2. The convolutional neural network accelerator of claim 1, wherein the multiply-add tree comprises a first multiplier having a first input port and a second input port; wherein the input data bit width of the first input port is less than the input data bit width of the second input port;

3. The convolutional neural network accelerator of claim 2, wherein the input data bit width of the second input port is consistent with the number of input sub-ports comprised by the second input port;

4. The convolutional neural network accelerator of claim 1, wherein the scaling operator comprises a second multiplier and a shifter;

5. The convolutional neural network accelerator of claim 4,

6. The convolutional neural network accelerator of claim 5, wherein the integer scaling value is further formed by: and performing power operation by taking the calculation bit width of the second multiplier as a power value and 2 as a base number, and amplifying the floating point type scaling value subjected to twice circular amplification by using a power operation result.

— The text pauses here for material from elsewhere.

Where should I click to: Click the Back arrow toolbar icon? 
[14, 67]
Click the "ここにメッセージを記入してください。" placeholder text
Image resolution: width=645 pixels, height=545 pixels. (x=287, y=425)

7. The convolutional neural network accelerator of claim 6, wherein the magnification ratio is an n-th power of 2; n is the sum of the calculated bit width of the second multiplier and the number of times of the twice cyclic amplification.

8. The convolutional neural network accelerator of claim 4,

9. The convolutional neural network accelerator of claim 8,

10. The convolutional neural network accelerator of claim 1, wherein the convolutional neural network accelerator comprises: and the on-chip cache is combined with the calculation path and used for storing the intermediate characteristic graph formed by the calculation path in the inference process.